At this point I would favor a balanced budget amendment. CLEARLY the US Government as currently constituted has not business making rational decisions about when it makes sense to take on debt. The more polarized our politics become, the more readily each side when they get their filthy hands on power briefly will use the public moneys to try to bribe voters to vote for them. Not a good recipe for... anything really. And we have given NOT having a baalanced budget amendment more than 50 years of a trial, and what we got for our efforts was all the jokes about a billion here and a billion there have had to be rewritten using trillions.
I would favor telling the congress that if they think something is important enough to spend money on, they it is important enough to tax the country to raise that money for. And a good way to tell something is NOT important enough to spend money on is that you don't or can't or won't increase the tax to pay for it.
I would favor answering EVERY claim that spending cuts are the wrong cuts to make with "wow, you are right, so great, what tax are you going to raise to pay for it?"
Or more trivially, "good point, and just as soon as we are not increasing our debt anymore we can put that right back on our list of things to spend on."
As long as the population thinks "well surely the thing that I like spending money on is not the right thing to cut" then the population thinks "NOT driving the economy over the cliff is NOT the most important thing we can do with our budgeting process."
None of these kids - my granddaughters or her boyfriend - depended in any part on government support for their educations.
The only part the government funded was their ability to participate in meaningful research on a subject pretty important to the well being of us all.
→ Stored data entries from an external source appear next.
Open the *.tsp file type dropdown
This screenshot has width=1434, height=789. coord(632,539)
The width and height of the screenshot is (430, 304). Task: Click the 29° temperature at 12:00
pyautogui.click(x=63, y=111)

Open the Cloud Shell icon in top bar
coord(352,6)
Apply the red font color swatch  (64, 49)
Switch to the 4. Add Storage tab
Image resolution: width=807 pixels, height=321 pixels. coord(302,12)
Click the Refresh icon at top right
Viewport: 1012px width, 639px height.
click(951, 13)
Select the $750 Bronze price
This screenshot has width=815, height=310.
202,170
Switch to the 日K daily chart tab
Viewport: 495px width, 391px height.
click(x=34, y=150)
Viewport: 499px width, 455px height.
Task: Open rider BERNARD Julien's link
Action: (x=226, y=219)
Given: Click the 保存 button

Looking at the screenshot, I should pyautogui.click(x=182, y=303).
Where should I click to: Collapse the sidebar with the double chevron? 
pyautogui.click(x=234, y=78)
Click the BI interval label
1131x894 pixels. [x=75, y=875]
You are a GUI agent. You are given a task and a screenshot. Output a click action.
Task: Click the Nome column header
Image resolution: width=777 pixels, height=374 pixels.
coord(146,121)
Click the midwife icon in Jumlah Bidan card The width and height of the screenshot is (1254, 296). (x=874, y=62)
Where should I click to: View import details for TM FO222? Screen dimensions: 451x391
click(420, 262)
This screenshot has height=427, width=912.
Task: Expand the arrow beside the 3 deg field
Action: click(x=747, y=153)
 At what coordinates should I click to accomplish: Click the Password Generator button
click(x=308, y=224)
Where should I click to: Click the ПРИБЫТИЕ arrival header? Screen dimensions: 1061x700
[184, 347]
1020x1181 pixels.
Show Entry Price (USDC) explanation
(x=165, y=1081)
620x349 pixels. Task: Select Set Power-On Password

Respectfully, I'd be quite surprised if those kids were not going to receive "research fellowships" that would pay them a monthly stipend to do the research and would also pay their tuition. At least that's the way it was done when I was the recipient of this government largesse 40 years ago. If I am actually mistaken, then my apologies. But in my experience as both a student and a professor, the students who didn't need a tuition subsidy or a stipend were admitted whether or not we had research money, and the government research grants were always budgeted to pay a certain number of student stipends and tuition subsidies in order to get the proposed research done.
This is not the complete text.